Start of Records shown

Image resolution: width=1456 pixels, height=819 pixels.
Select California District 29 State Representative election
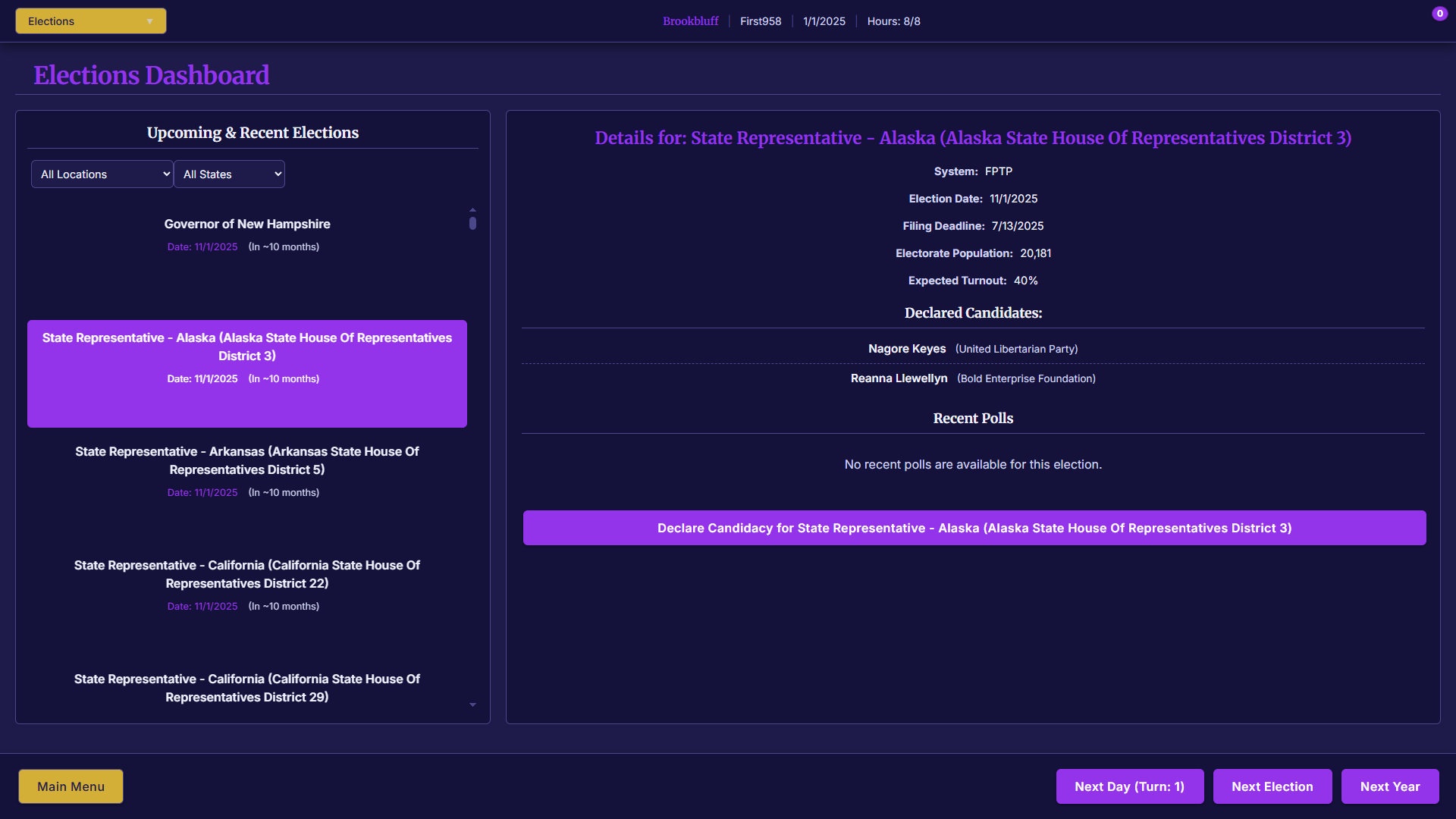click(246, 688)
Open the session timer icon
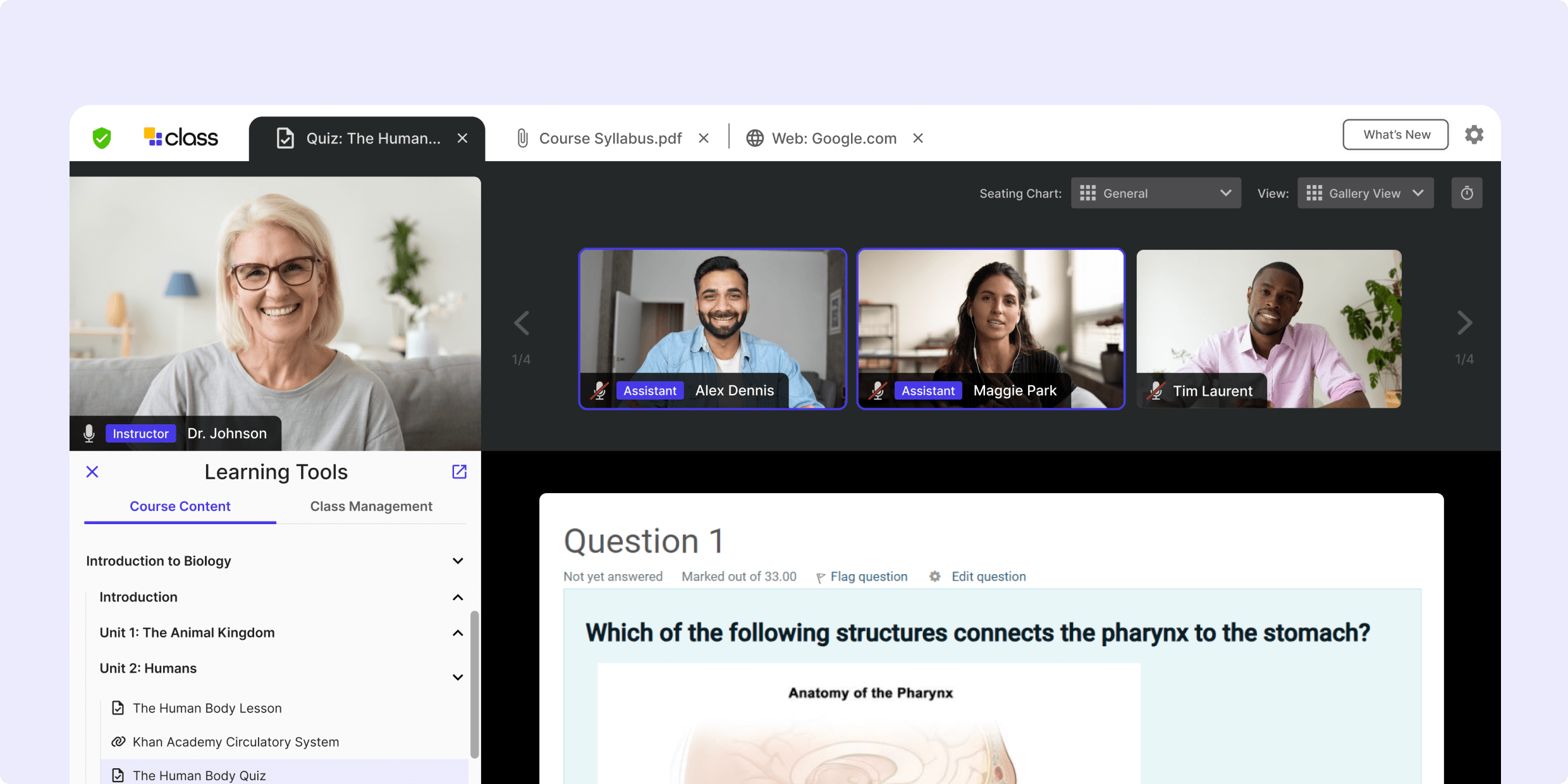1568x784 pixels. pos(1467,193)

End of Records shown

### The task
Would you retype each line above exactly and skip every image?

### Task response
Image resolution: width=1456 pixels, height=819 pixels.
Select California District 29 State Representative election
click(246, 688)
Open the session timer icon
1568x784 pixels. pos(1467,193)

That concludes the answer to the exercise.